Data for processing
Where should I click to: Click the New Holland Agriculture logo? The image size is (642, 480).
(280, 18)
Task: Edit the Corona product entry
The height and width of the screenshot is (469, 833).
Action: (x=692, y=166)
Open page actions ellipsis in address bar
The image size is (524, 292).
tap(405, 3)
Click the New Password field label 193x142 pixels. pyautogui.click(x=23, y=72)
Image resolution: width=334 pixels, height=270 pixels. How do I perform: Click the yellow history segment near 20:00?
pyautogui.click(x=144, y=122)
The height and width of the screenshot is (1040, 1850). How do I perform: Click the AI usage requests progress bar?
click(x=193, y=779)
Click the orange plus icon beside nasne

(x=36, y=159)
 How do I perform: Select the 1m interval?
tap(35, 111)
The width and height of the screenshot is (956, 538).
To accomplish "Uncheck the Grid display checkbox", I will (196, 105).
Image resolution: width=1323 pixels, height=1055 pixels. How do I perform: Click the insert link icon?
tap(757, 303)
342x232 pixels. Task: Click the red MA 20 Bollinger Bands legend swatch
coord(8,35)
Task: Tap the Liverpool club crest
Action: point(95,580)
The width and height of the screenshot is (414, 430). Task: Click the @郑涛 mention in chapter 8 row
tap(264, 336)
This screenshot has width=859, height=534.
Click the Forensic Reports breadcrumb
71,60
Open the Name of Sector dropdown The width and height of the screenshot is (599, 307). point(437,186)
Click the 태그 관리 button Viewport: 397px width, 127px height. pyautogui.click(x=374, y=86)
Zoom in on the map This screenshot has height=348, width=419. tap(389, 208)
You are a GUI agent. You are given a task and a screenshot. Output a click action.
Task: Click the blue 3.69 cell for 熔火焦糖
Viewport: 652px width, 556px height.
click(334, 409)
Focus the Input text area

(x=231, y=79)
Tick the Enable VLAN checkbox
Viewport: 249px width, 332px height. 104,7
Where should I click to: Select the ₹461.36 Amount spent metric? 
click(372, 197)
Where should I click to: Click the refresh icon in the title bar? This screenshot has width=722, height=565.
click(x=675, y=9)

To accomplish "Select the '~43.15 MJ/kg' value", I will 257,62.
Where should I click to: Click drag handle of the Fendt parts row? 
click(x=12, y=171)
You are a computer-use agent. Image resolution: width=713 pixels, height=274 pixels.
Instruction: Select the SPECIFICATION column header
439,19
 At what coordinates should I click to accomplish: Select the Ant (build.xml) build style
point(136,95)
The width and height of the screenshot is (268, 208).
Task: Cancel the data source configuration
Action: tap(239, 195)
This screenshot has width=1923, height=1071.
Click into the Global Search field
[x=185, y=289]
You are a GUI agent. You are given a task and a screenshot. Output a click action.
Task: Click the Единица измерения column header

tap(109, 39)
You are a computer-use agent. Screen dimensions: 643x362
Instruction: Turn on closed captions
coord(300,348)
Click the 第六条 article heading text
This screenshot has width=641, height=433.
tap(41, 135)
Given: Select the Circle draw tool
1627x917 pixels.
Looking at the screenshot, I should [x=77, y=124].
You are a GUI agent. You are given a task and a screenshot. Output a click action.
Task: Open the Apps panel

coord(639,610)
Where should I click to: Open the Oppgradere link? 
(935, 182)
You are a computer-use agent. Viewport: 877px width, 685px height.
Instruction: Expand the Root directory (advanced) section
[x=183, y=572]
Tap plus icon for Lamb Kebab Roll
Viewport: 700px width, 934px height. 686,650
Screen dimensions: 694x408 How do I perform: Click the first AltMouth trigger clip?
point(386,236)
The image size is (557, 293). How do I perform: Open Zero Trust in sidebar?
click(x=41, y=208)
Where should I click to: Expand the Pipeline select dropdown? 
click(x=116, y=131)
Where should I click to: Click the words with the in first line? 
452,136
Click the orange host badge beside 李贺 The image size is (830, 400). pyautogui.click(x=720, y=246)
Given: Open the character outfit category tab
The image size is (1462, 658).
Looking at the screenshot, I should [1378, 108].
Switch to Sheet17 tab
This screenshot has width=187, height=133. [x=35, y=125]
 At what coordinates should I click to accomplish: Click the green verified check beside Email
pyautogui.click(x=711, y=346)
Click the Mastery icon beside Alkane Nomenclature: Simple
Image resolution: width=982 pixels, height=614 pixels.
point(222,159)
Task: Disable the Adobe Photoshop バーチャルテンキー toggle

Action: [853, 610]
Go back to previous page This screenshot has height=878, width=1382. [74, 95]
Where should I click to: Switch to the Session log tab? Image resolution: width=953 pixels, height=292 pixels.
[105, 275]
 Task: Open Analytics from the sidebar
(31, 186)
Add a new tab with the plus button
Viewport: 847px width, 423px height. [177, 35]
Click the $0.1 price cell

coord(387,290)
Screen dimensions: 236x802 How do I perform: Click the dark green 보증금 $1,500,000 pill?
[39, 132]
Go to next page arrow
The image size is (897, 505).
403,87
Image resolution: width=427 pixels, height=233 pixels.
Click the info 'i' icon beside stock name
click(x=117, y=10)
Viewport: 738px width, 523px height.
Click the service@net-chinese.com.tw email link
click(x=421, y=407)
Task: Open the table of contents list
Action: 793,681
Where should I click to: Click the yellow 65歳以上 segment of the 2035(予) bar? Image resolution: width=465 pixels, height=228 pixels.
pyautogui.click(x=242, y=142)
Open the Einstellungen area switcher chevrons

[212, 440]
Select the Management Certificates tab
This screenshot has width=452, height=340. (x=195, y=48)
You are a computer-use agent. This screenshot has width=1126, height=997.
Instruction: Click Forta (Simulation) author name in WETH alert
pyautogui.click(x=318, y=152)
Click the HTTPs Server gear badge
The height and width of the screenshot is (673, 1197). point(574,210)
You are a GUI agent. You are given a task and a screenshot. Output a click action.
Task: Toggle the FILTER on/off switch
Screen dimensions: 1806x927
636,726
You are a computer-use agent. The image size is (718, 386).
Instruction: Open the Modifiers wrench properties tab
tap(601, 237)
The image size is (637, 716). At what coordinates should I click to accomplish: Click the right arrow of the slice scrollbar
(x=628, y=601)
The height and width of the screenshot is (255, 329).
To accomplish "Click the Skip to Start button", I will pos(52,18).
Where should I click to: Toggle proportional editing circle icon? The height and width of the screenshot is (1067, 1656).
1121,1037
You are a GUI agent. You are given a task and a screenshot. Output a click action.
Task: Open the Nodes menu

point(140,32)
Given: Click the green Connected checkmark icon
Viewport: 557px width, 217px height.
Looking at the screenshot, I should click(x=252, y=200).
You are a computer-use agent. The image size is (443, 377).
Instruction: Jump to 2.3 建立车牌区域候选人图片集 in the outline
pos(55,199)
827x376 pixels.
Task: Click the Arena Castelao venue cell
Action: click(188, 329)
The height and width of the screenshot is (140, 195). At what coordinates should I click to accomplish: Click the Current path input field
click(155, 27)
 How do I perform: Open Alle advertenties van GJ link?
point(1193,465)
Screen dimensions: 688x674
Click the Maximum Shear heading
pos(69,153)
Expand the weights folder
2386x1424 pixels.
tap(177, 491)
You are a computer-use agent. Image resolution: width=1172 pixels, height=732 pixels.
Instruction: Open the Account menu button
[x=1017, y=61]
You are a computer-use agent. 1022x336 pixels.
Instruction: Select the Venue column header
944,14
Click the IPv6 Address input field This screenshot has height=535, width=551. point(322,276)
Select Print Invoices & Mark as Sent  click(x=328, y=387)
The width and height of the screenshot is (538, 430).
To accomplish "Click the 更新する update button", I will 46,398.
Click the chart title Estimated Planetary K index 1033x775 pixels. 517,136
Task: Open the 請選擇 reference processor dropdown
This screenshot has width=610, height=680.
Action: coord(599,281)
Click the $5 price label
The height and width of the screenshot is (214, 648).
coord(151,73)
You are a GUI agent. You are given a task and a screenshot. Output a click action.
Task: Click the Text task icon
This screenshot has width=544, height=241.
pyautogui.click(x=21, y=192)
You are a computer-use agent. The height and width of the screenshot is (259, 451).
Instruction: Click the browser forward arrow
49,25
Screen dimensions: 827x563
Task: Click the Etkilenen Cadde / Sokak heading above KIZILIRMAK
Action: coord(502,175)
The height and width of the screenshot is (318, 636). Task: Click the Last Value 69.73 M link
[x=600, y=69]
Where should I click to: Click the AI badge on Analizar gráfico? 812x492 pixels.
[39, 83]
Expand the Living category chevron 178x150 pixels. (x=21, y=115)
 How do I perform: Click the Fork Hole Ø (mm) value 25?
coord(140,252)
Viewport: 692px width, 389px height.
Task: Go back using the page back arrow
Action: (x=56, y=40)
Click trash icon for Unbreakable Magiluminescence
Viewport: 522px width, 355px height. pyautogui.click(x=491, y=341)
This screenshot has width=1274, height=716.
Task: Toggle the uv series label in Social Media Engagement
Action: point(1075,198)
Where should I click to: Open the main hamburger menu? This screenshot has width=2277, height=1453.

Brief
Please retype the records above, starting with their first line and going on through the line that contains "(x=36, y=159)", with every line unchanged.

Solution for this problem
Where should I click to: Click the New Holland Agriculture logo? The image size is (642, 480).
(280, 18)
Task: Edit the Corona product entry
The height and width of the screenshot is (469, 833).
Action: (x=692, y=166)
Open page actions ellipsis in address bar
The image size is (524, 292).
tap(405, 3)
Click the New Password field label 193x142 pixels. pyautogui.click(x=23, y=72)
Image resolution: width=334 pixels, height=270 pixels. How do I perform: Click the yellow history segment near 20:00?
pyautogui.click(x=144, y=122)
The height and width of the screenshot is (1040, 1850). How do I perform: Click the AI usage requests progress bar?
click(x=193, y=779)
Click the orange plus icon beside nasne

(x=36, y=159)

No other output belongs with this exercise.